PCR smear for genomic samples - (Jun/04/2012 )

I am running PCR for genomic samples with DNA that was extracted from embryos. This is a routine PCR that has worked great in the past, meaning I haven't changed primers or reaction conditions. In the latest PCR that I have completed, my the PCR product for the samples smeared on the agarose gel (1% TAE). However, the control samples that I tested (DNA that I know works) didn't smear on the gel and had a nice solid PCR band at the expected size. I'm thinking that the new DNA is either more concentrated, contains more impurities, or has degraded.

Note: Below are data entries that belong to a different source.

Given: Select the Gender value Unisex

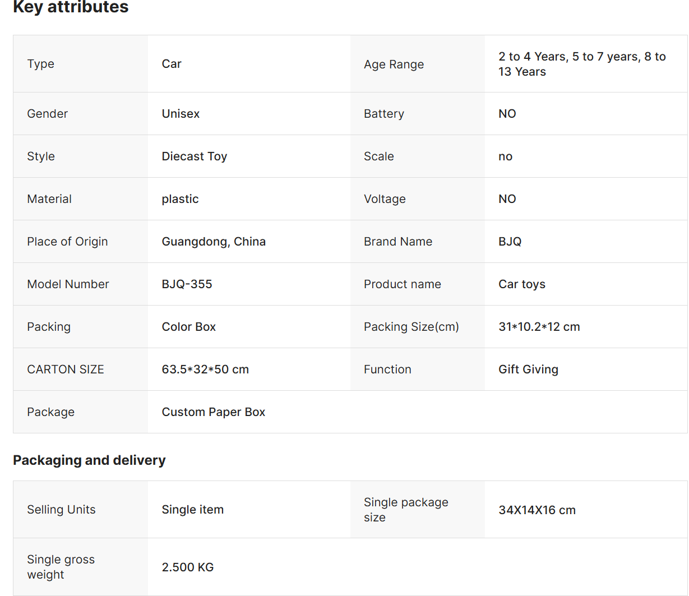Looking at the screenshot, I should tap(181, 114).
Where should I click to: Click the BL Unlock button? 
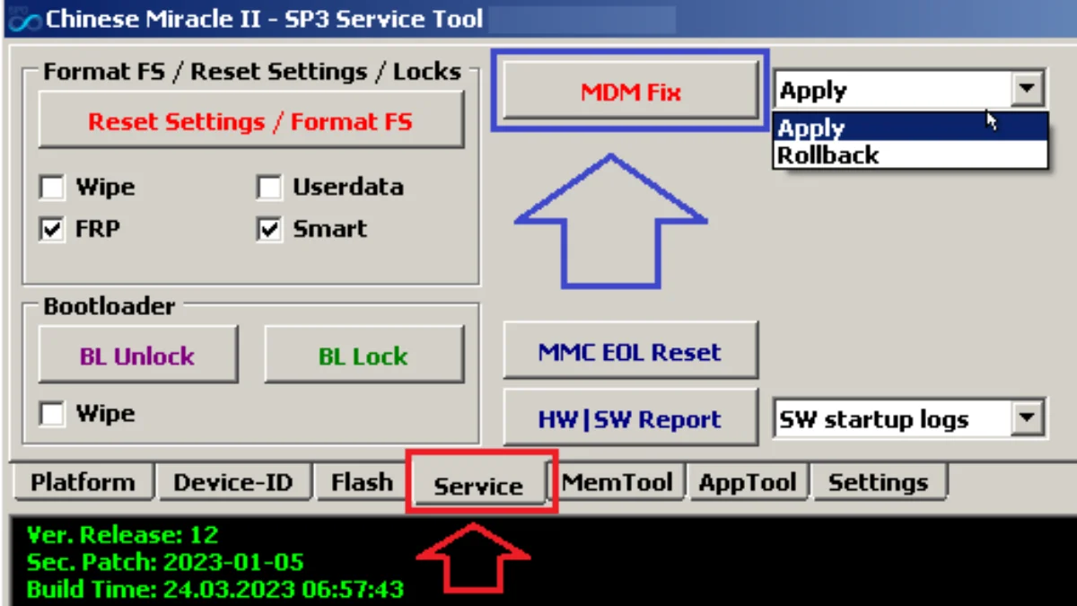click(x=137, y=356)
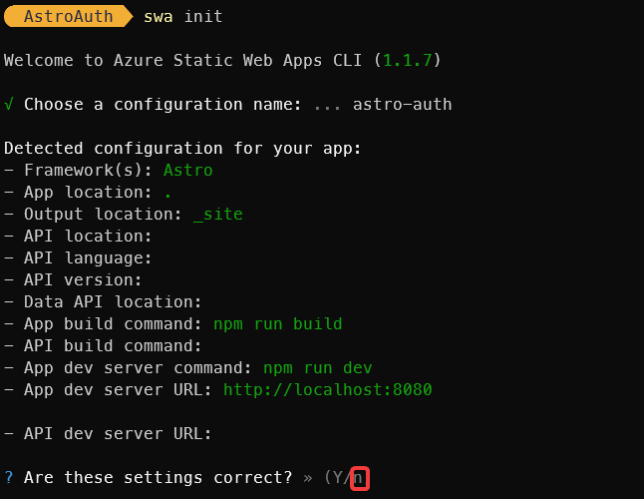Viewport: 644px width, 499px height.
Task: Click the blue question mark prompt icon
Action: 9,478
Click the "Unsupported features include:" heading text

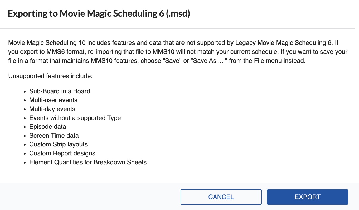[x=50, y=76]
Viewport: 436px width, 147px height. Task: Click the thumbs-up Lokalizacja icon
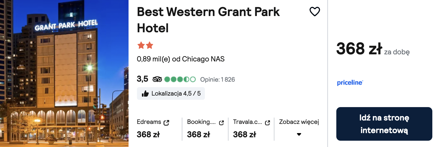click(145, 93)
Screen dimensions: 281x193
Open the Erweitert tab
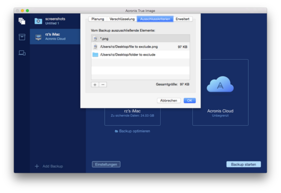183,19
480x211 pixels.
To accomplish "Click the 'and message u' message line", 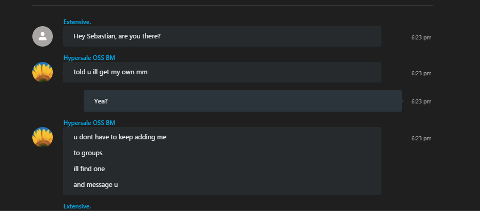I will point(95,185).
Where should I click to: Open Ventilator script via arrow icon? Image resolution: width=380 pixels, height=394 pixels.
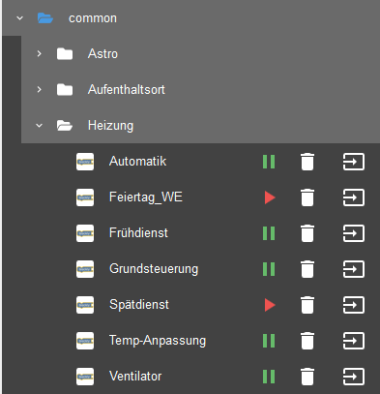pyautogui.click(x=353, y=377)
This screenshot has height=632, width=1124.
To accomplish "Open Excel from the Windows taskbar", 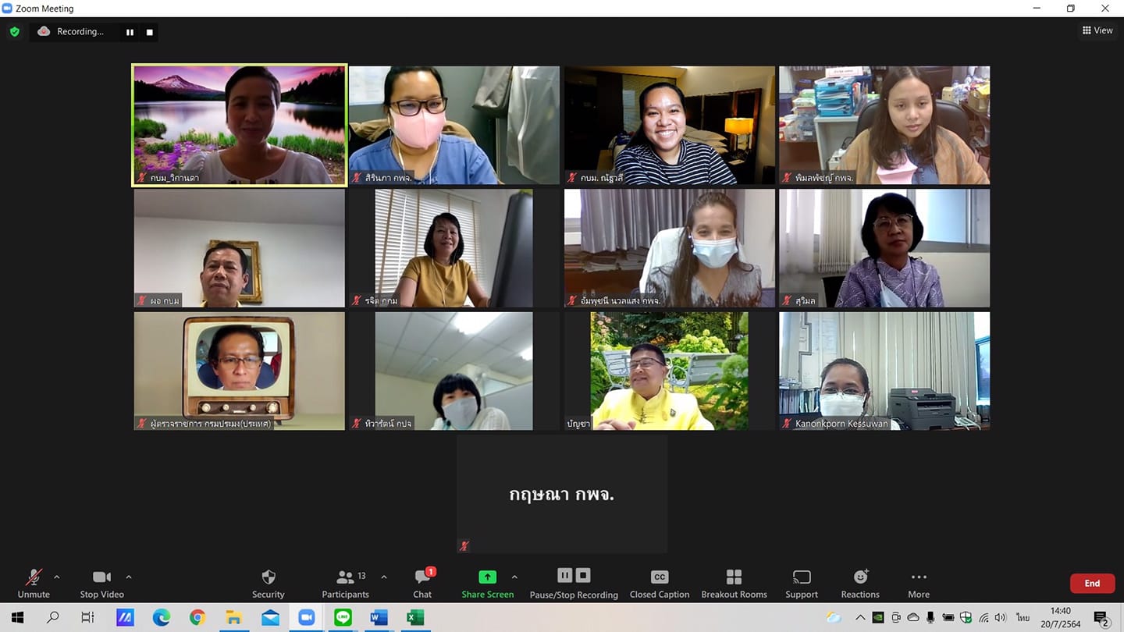I will coord(415,618).
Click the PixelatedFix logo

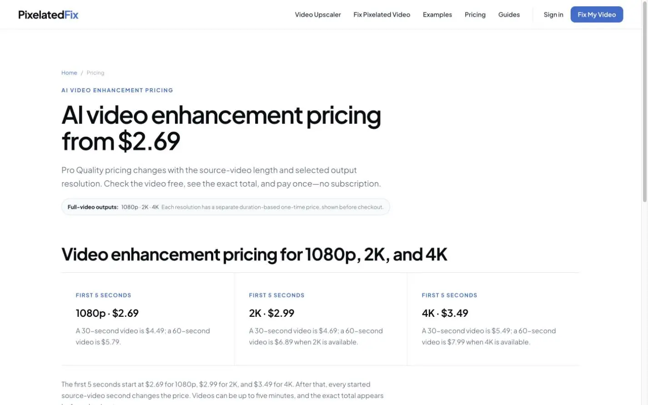[48, 15]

Another side note, I have also used these same samples using a different set of primers and the PCR bands came out very clean and bright. Any suggestions or ideas are highly welcomed!

Thanks for any help.

sofialia on Mon Jun 4 20:29:04 2012 said:

Did you make your own master mix? High could give PCR smear. But your positive control and other primer pair worked fine. That rules out the Mg possibility. Where was the smear located, near the well (amplification of Taq contaminated bacterial gDNA) or below your target (template contaminated with PCR inhibitors)?

The smear was located near the well. I ran another PCR today with these primers and had the same result, although this tim the smear was located farther down with a gap in between the well and the smear. This problem only happens when I switch primer pairs, and the same DNA works perfectly fine with the other primer pairs that I have.

Your new primers likely annealed to and amplified the bacterial DNA. You may try increase the annealing temperature, or re-design and order another pair of primers. We found most polymerases have bacterial gDNA contamination, when we tested them with isothermal amplifications.